Treemap
Lays out children into a treemap: a 2D tiling of rectangles whose areas are proportional to a weight.
js
const items = [
{ name: "Action", value: 120 },
{ name: "Comedy", value: 80 },
{ name: "Drama", value: 160 },
{ name: "Sci-Fi", value: 60 },
{ name: "Horror", value: 40 },
];
// Each child gets its own rectangle; Treemap assigns its (x,y,w,h).
// `valueField` reads weights from each child's datum.
gf.Treemap(
{ valueField: "value", paddingInner: 2, paddingOuter: 2, round: true },
gf.For(items, (d) =>
gf.rect({
// Setting fill to the label string makes rect's built-in label show it.
fill: gf.v(d.name),
stroke: "white",
strokeWidth: 1,
rx: 3,
ry: 3,
label: true,
})(d, d.name)
)
).render(root, { w: 520, h: 320 });Signature
ts
Treemap(options?, children)Parameters
| Option | Type | Description |
|---|---|---|
valueField | string | Reads weights from (childNode as any).datum[valueField] (or sums if datum is an array). |
value | (node: GoFishNode) => number | Custom weight accessor (overrides valueField). |
paddingInner | number | Padding between sibling rectangles. |
paddingOuter | number | Padding around the outer edge of the treemap. |
round | boolean | Round pixel positions/sizes. |
tile | "squarify" | "slice" | "dice" | "binary" | "slicedice" | "squarifyCircle" | Tiling strategy ("squarify" default). |
sort | "asc" | "desc" | "none" | Sort leaves by weight before layout ("desc" default). |
flipY | boolean | When true, mirror the layout top-to-bottom inside the treemap box (default false). |
leafIntrinsicRadiusField | string | Optional datum key for radius (pixels in treemap space): each leaf is laid out in a square min(leafW, leafH, 2×radius) so the same value can match across separate treemaps. |
x, y | number | Value<number> | Optional position offset for the treemap container. |
w, h | number | Value<number> | Optional size for the treemap container (the box d3 tiles into).
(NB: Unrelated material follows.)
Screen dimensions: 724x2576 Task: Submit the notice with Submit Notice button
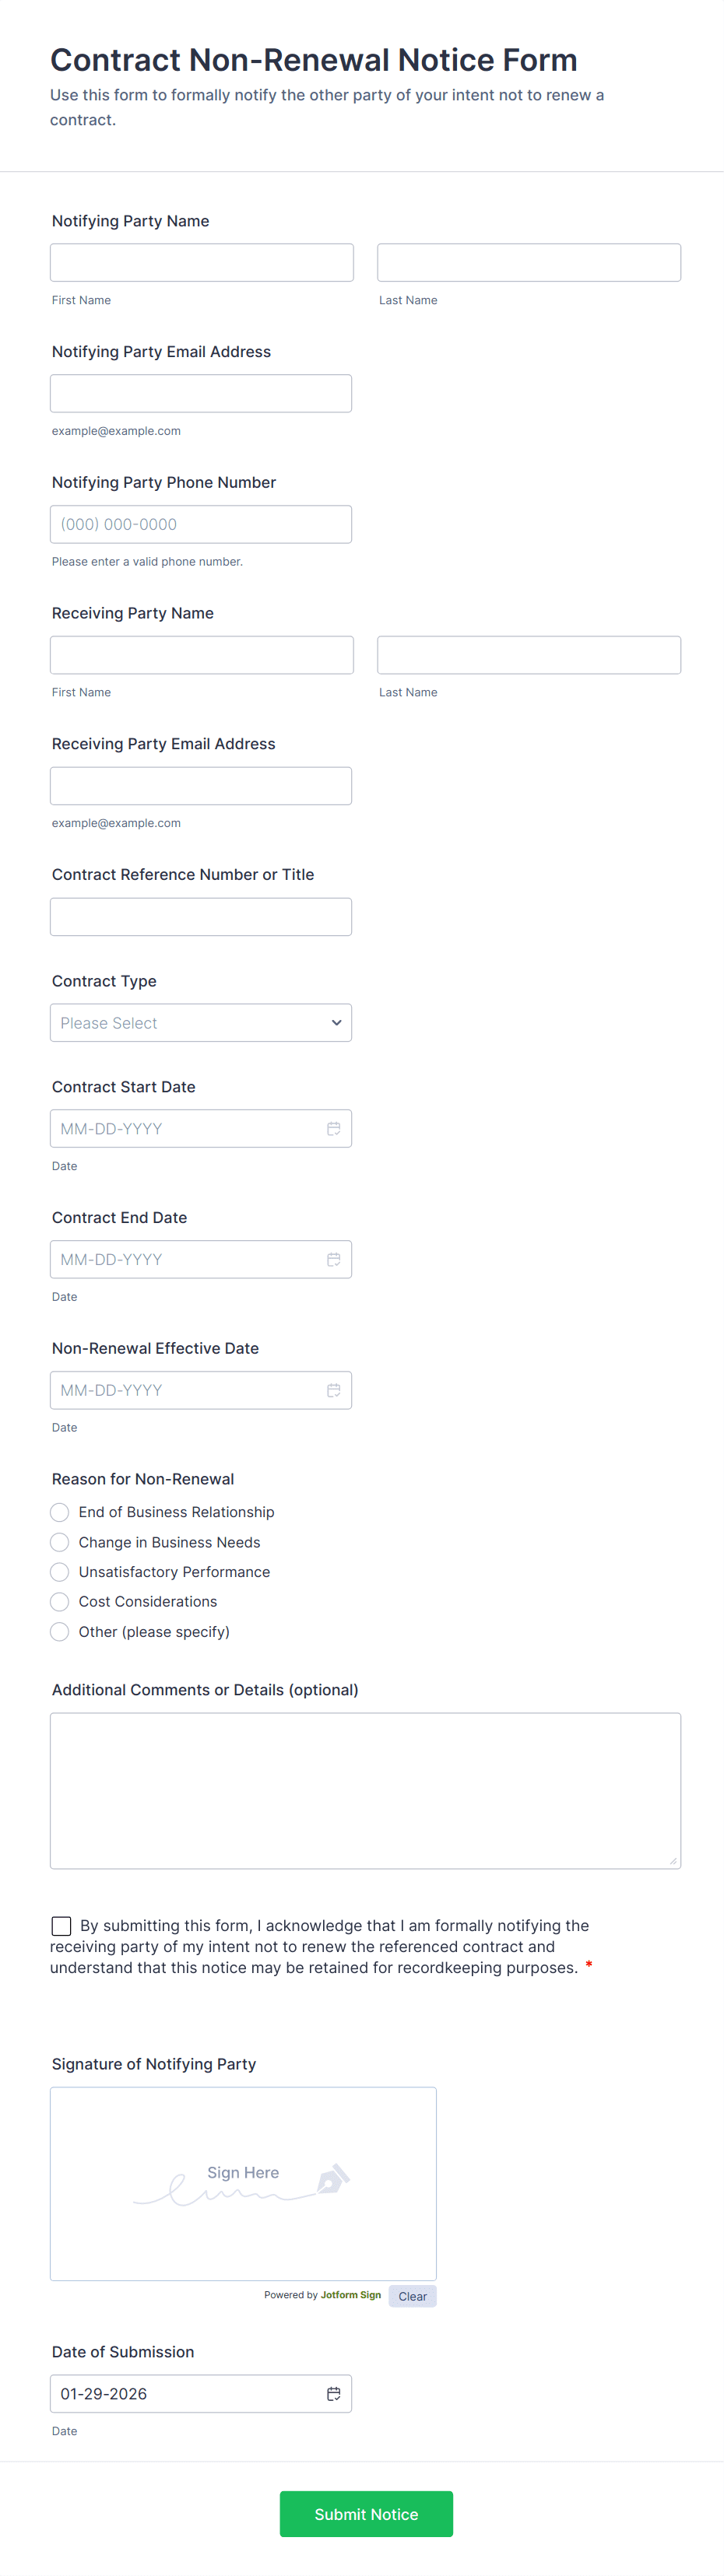click(x=366, y=2514)
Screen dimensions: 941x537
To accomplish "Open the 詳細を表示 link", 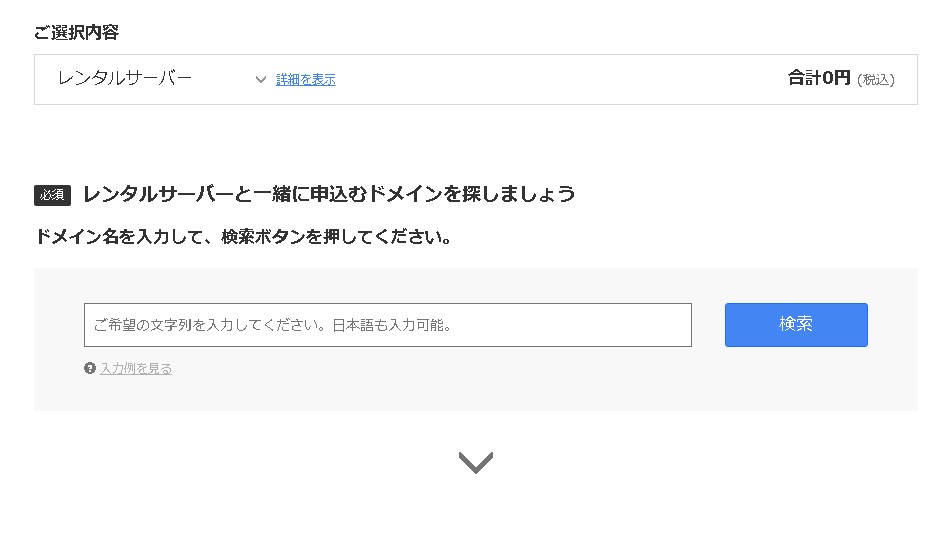I will [306, 80].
A number is an explicit pixel size; a Value (e.g. a data-driven size channel that sums a field) scales the box through the layout's scale system — and when several treemaps are faceted side by side, they share one scale so their boxes are proportional. When omitted, the treemap fills the slot its parent allots. |
Notes
- Treemap accepts a flat list of children; for multi-level treemaps, compose by nesting
Treemap(...)calls (or add a higher-level wrapper).